Secondly, I turn to the proposed timetable. Seven years of transition looked like a sensible approach when it was announced four years ago, but the distractions which have taken place since put that in serious doubt. The pilot ELMS have just got going. Farmers know that their current support systems are going to be dismantled but they have no idea how the new schemes will be designed. They have no knowledge of the definition of the value of the public goods that they will be encouraged to deliver, and there is much to do. The scale of the change is unparalleled and time is short. Farmers need advice and time to make correct decisions about their future. We are not ready. If the Government are wedded to the transitional process which is to start next year, an additional year should be added to allow a smoother transition—eight years instead of seven. The gap between the demolition of the BPS and the availability of ELMS in 2024 is a serious problem, so my plea to the Minister is, “Mind the gap.” It is better that we take time and succeed in delivering this exciting new programme, than rush it and fail. There is too much at stake.

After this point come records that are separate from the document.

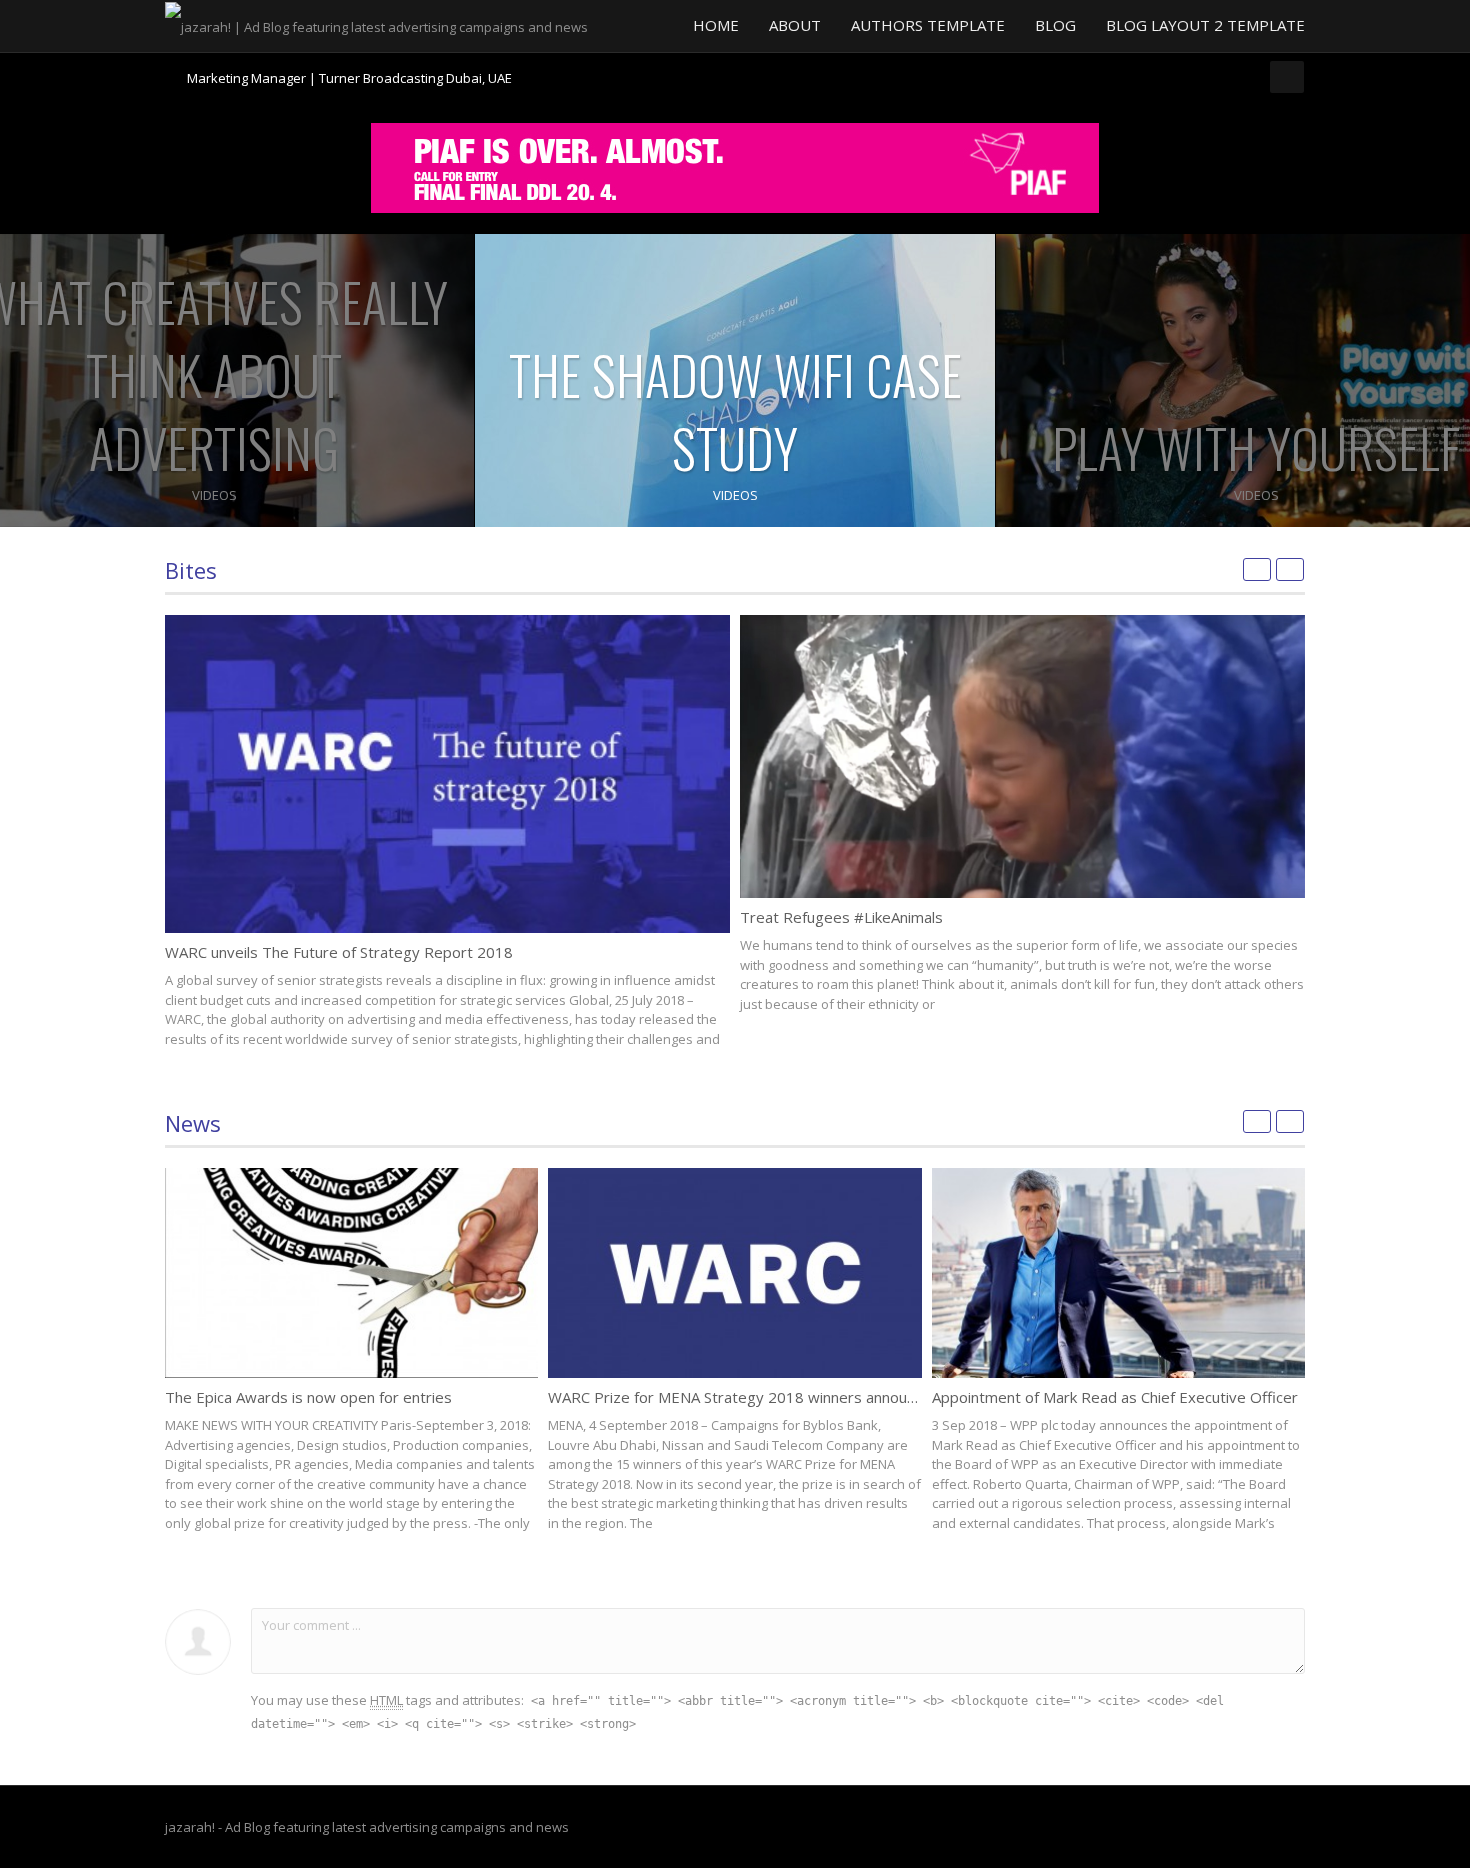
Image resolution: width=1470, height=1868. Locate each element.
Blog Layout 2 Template (1205, 25)
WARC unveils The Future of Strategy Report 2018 (339, 952)
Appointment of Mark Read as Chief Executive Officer (1115, 1397)
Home (716, 25)
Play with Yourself (1256, 447)
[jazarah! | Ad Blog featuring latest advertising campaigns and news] (376, 25)
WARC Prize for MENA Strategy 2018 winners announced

Thirdly, despite the focus on productivity, there is no reference in the Bill to skills and training, as mentioned by my noble friend Lord Carrington. Having a highly skilled and professional industry is essential to improving productivity, reducing carbon emissions, maintaining high welfare standards and the successful application of ELMS. This should be included in the Bill.
Like the noble Earl, Lord Lindsay, I regret the fact that there is no impact assessment attached to the Bill. I also support concerns that have been expressed about tenant farmers, and will raise these in Committee.
In closing, I thank the Minister for his willingness to discuss the Bill in his usual open and friendly manner. It is appreciated.